Tout cela pour dire, encore, que j’imagine facilement que vous devez vous demander de quoi je parle présentement. Réponse : je parle du sens de la vie, de ce que ça donne de vivre. Parce que je ne laisserai pas de trace au-delà de ma fille qui n’aura pas d’enfants. Ma lignée va s’arrêter là, à peine 30-40 ans après ma mort. Pour certains, c’est lugubre, c’est macabre, mais c’est la réalité. En vieillissant, on finit par se demander ce que vaut une vie, l’expérience d’une vie, une goutte dans l’océan… Je pense à ça ces temps-ci. Comme si avoir des petits-enfants pouvait nous rassurer. Parce que la plupart d’entre nous ne connaîtrons pas leur descendance. Si on est chanceux, on va connaître ses arrière-petits-enfants, mais après…


Wow! Que me voilà songée!!! Qu’est-ce qu’il reste? Des tableaux qu’on aura peints et qui, si encore on est chanceux, se transmettront de génération en génération?


Mais pas grand monde est Picasso ou Monet… Alors, il nous faut créer pour cette vie-ci, pour donner un sens à la vie qu’on mène maintenant, pour s’accrocher au fait qu’on a fait quelque chose de significatif en autant que ça nous a rendu heureux et que le fardeau de la vie s’en est trouvé allégé.


Alors, il faut créer (peu importe c’est quoi) avant d’oublier ce qu’on a fait. Une phrase me hante, celle du grand-père de Yan England qui avait demandé à sa fille (la mère de Yan England) : « Est-ce que j’ai été un homme bon?".

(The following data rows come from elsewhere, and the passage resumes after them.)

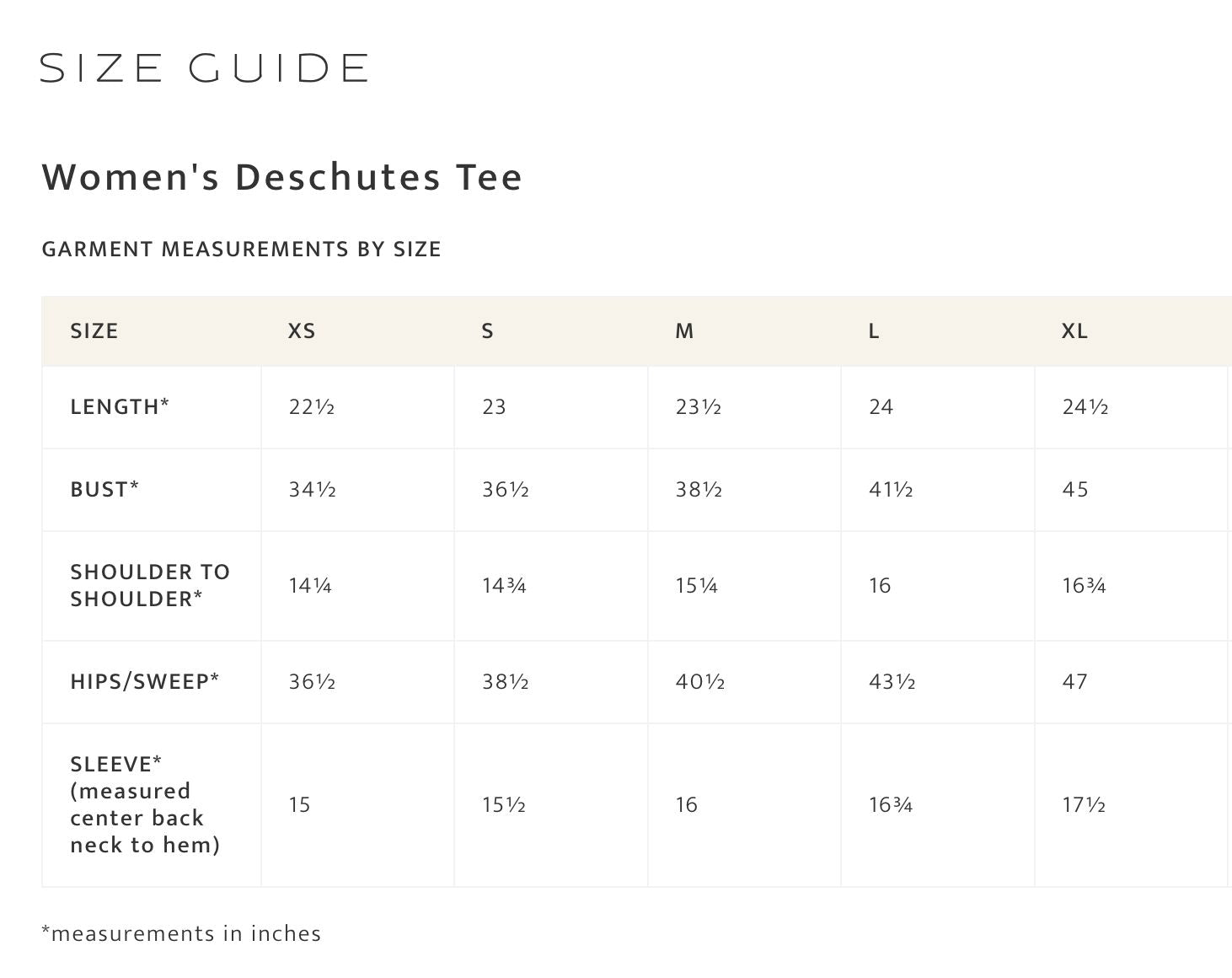The height and width of the screenshot is (978, 1232).
Task: Click the HIPS/SWEEP row label
Action: coord(145,682)
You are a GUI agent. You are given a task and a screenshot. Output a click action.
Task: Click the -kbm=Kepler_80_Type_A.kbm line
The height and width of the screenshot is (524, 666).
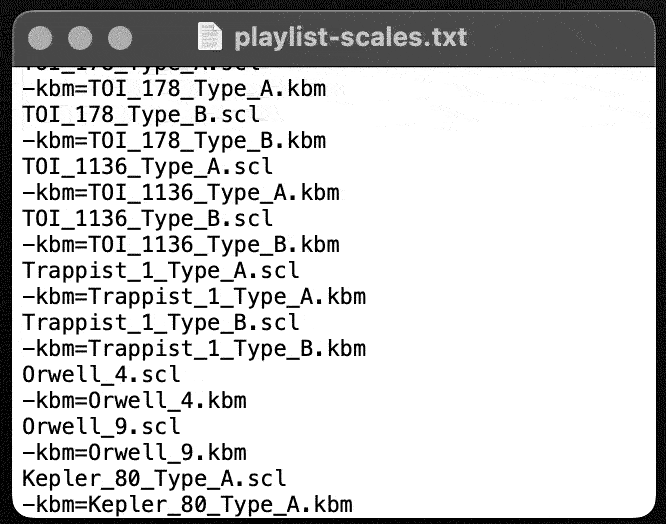(x=187, y=504)
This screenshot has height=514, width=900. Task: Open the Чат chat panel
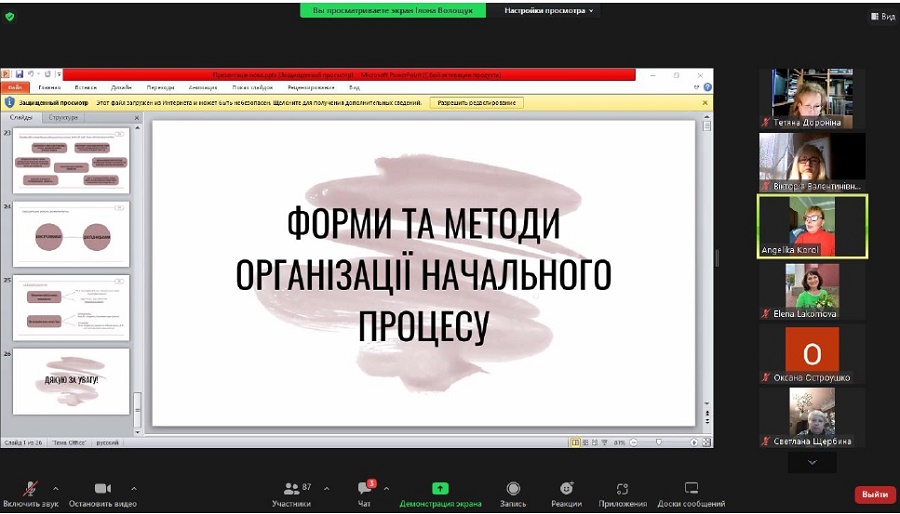coord(365,488)
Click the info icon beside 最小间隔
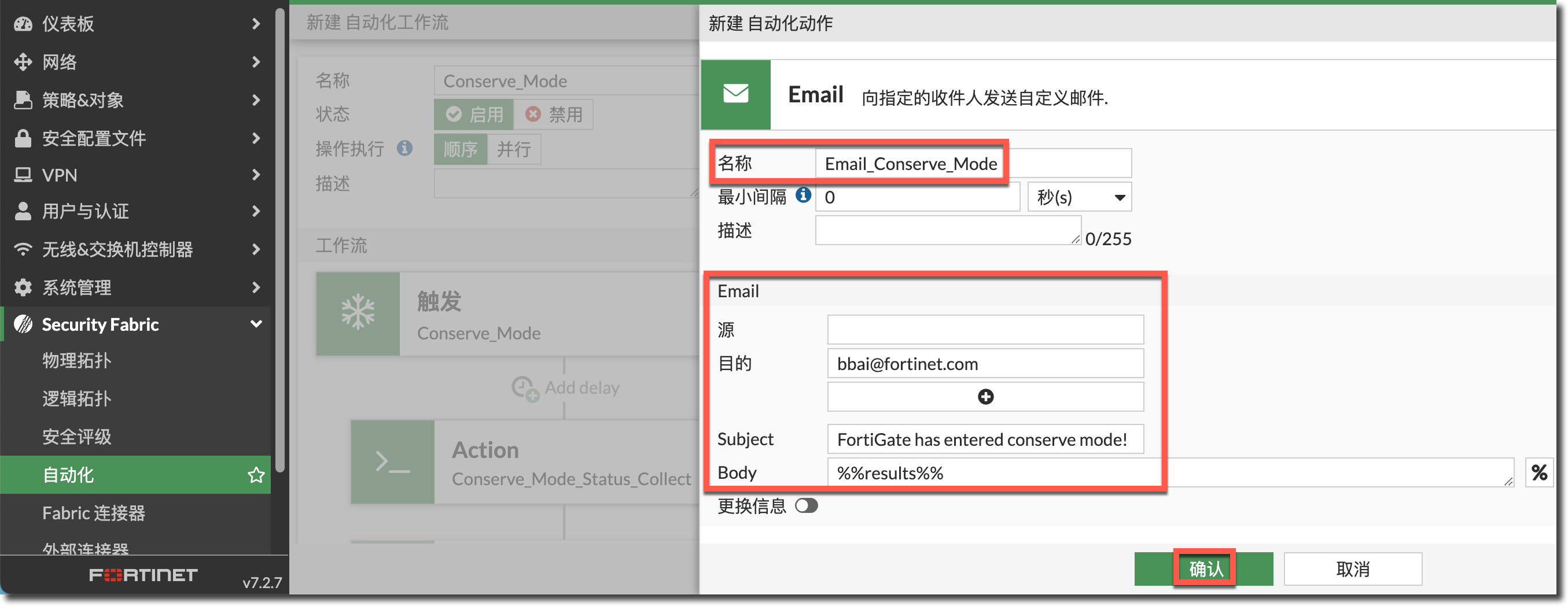This screenshot has height=606, width=1568. coord(803,195)
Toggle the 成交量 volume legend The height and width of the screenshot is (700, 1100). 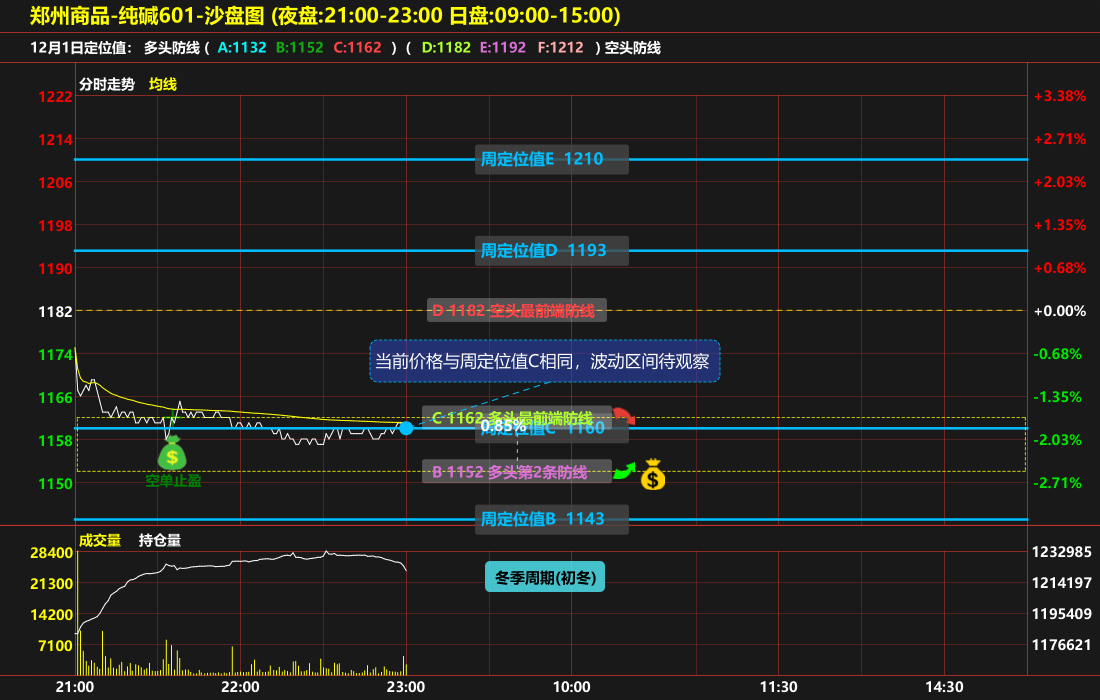point(100,540)
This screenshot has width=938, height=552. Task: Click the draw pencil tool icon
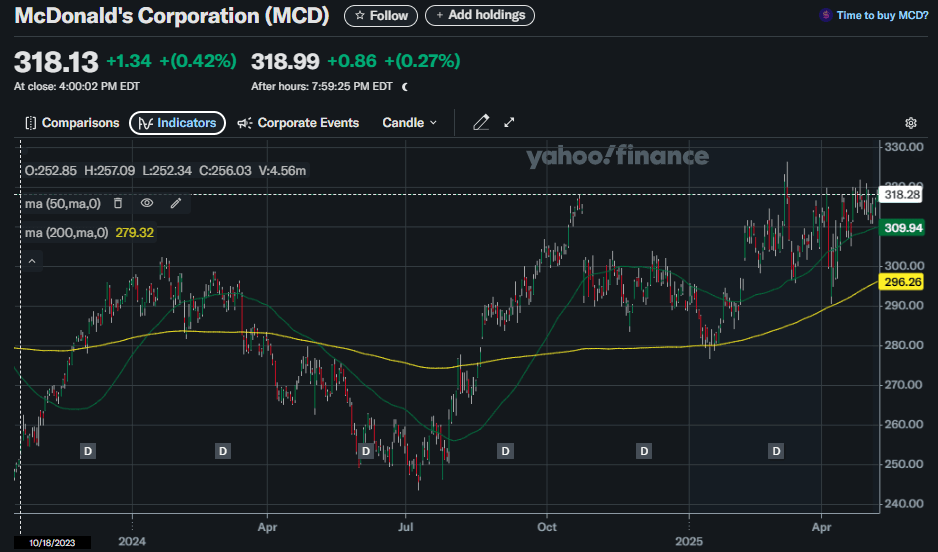(x=481, y=123)
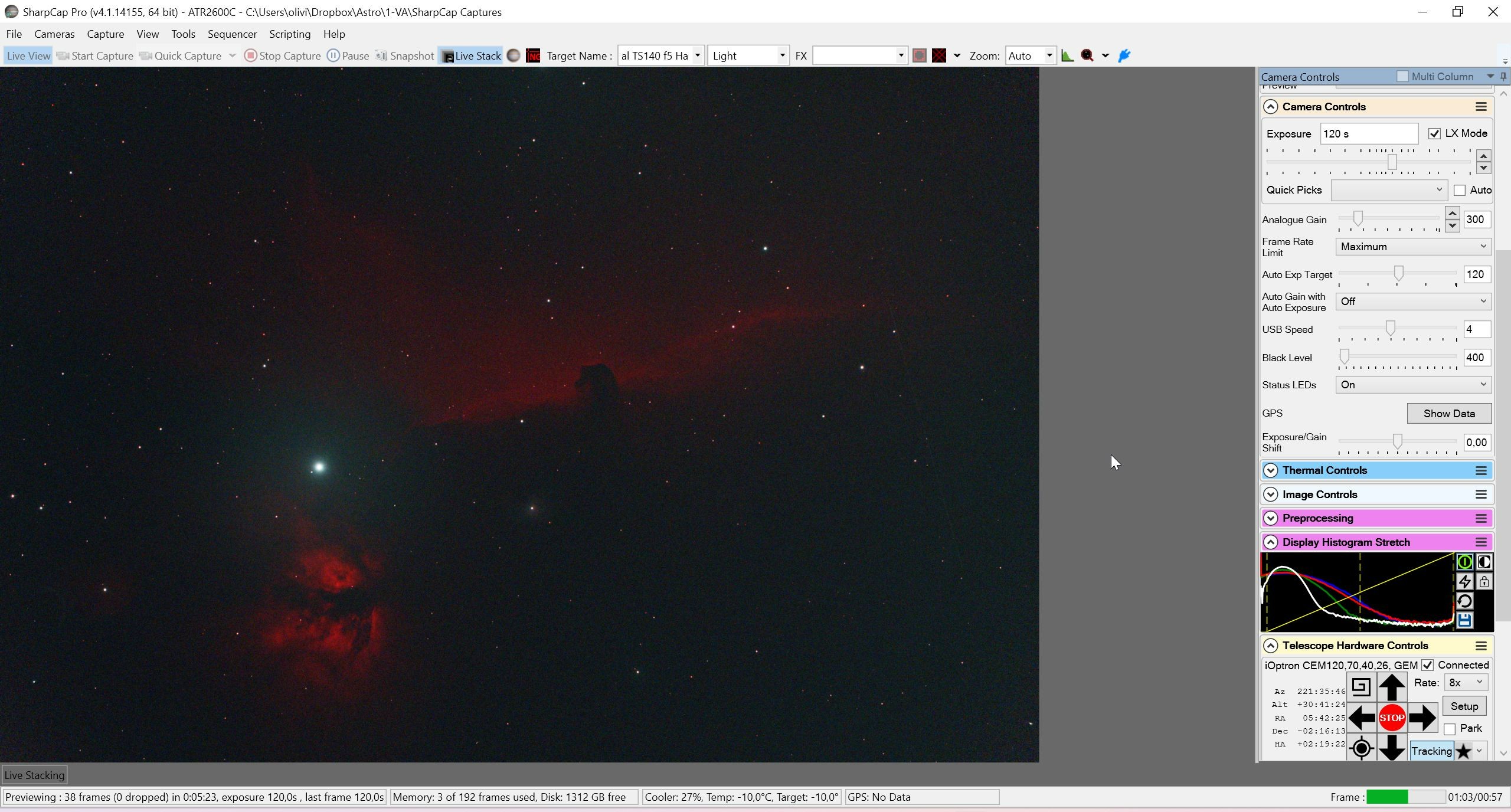Image resolution: width=1511 pixels, height=812 pixels.
Task: Open the Sequencer menu
Action: [232, 34]
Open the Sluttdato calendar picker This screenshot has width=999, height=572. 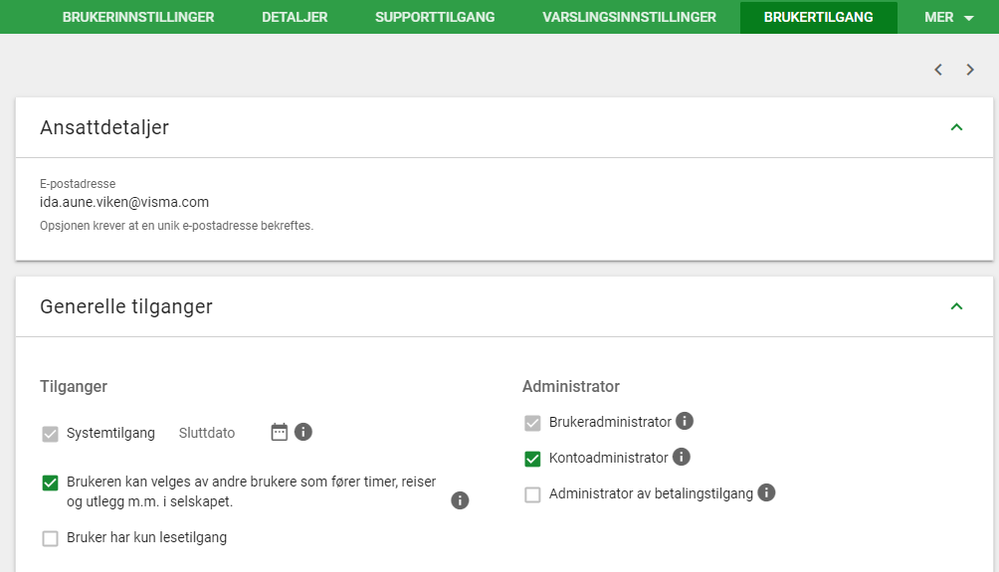click(x=279, y=432)
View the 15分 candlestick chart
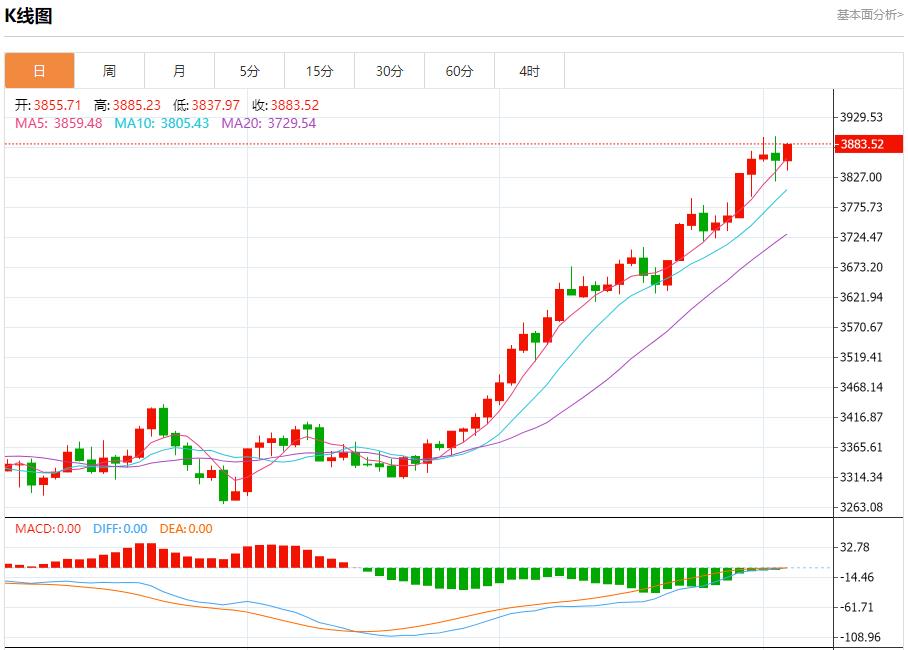Screen dimensions: 908x650 pyautogui.click(x=320, y=71)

Ça me hante plus je vieillis. Moi aussi, je me demande de plus en plus si j'ai été une femme "bonne"? Est-ce que j'ai aidé les autres à grandir? Je me suis associée à une galerie d'art pour des tas de raisons, mais aussi pour pouvoir donner au suivant, transmettre ce que j'ai appris, comme un legs.


Je crois que créer, transmettre ce qu’on sait avant de mourir aide à calmer cette angoisse.